Babbling Joe Biden, the Deficit, and a Little Math

Babbling Joe Biden is running his mouth again on topics about which he knows little, such as the need to spend to avoid bankruptcy. This bit of brilliance comes in the same week in which the deficit for the first nine months of FY 2009 exceeded US$1 trillion for the first time in history.

These pieces of news made me wonder as to just what effect these deficits are really going to have. Since I’m a quantitative sort of thinker, I started doing a little math. If anyone in the Obama Administration wants to follow along but has trouble with math, perhaps they can have Larry Summers recommend a tutor – after all, he fancies himself an expert on just who is and isn’t good at math. In any case, here’s what I came up with:

The means of accounting national income states that GDP can be expressed as one of two sums – the first is the sum of government spending, non-governmental spending, non-governmental investment, and net exports; the second is the sum of non-governmental spending, taxes, and savings. Put symbolically (this is where the Administration types may want to call Dr. Summers), they are respectively:

GDP = G + C + I + NX
GDP = C + T + S

Equating these two (as they are the definition of the same quantity) and canceling non-governmental spending (C) as it appears in both:

G + I + NX = T + S, or

(G – T) = (S – I) – NX

Put in words, this means that the deficit (government spending minus tax revenues) equals an amount diverted from domestic savings that could have been used for investment (S – I) plus the trade deficit (-NX). As a practical matter it means that the deficit is funded by domestic bond sales which take away from private investment that could be used for economic growth – adding employees or capital expenditures (either new technology or to accommodate depreciation) or by bond sales to foreign entities which are financed by dollar outflows to those entities’ nations.

Now let’s put some real numbers into action here (paging Dr. Summers…).  The US GDP is $14.1 trillion dollars.  The projected deficit is $1.841 trillion dollars on total spending of $3.997 trillion (CBO); meaning tax revenues are 3.997 – 1.841 =  $2.156 Trillion.  The savings rate (percentage of disposable income not spent) is expected to average about 5% over the course of this fiscal year (which started in October 2008), 5% of $11.944 trillion (GDP minus taxes – I know I left out state and local taxes and spending but including those shows the situation to be even worse) is $597.2 billion dollars.  The trade deficit is expected to run about 4.5-5% of GDP; let’s split the difference and cal it 4.75% of GDP = $669.75 billion.

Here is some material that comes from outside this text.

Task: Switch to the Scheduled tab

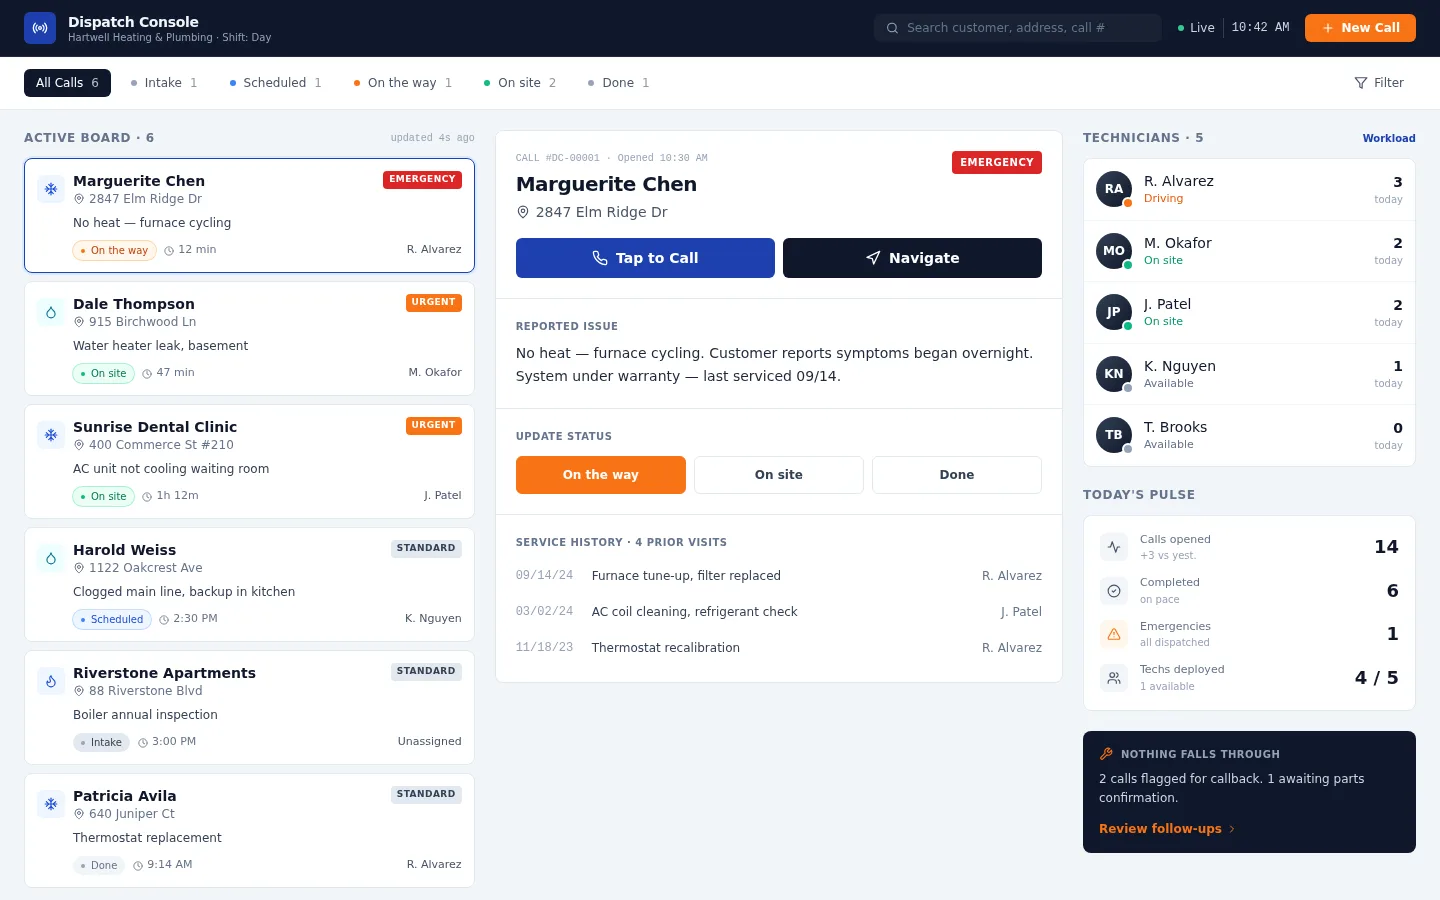Action: coord(275,83)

Where does this leave us?  Since (G – T) = (S – I) – NX, the investment potential of the economy is:

I = S – (G – T) – NX = 597.2B – 1841B + 669.75B = -$547 Billion (or -3.9% of GDP).  That’s right – not only does Obama/Babbling Joe’s spending to avoid bankruptcy take every dime away from private investment (which is what is REALLY needed to pay the salaries of the potentially re-employed and fund new capital expenditures which will get the economy moving again), but we will STILL need to come up with $547 Billion even after we go hat in hand to “nice folks” like the Chinese.

Put bluntly, Babbling Joe’s spending to avoid bankruptcy ensures that there is NO WAY IN HELL that we can get out of this recession.

Since math is equal opportunity (Dr. Summers’ assertion not withstanding) – the left always liked to go after President Reagan’s deficits, so let’s subject his budget to the same sort of analysis.  The highest dollar amount deficit came in 1986 at $221.2 billion ($990.4 billion spending with $769.2 billion in tax revenue).  This was with a $4.428 trillion GDP, a savings rate of 8.5% for FY 1986 (St. Louis Fed data), and a trade deficit of 3% of GDP ($132.84 billion).  A savings rate of 8.5% on discretionary income of $3.6588 trillion (GDP – taxes) gives savings of $310.998 billion.  Plugging those numbers in:

I = S – (G – T) – NX = 310.998 – 221.2 + 132.84 = $222.64 billion, or an available investment “pool” of about 5% of GDP.  GDP growth during that time ran 3.5%-4%.

Maybe we should have some former Reagan people suggest a math tutor instead.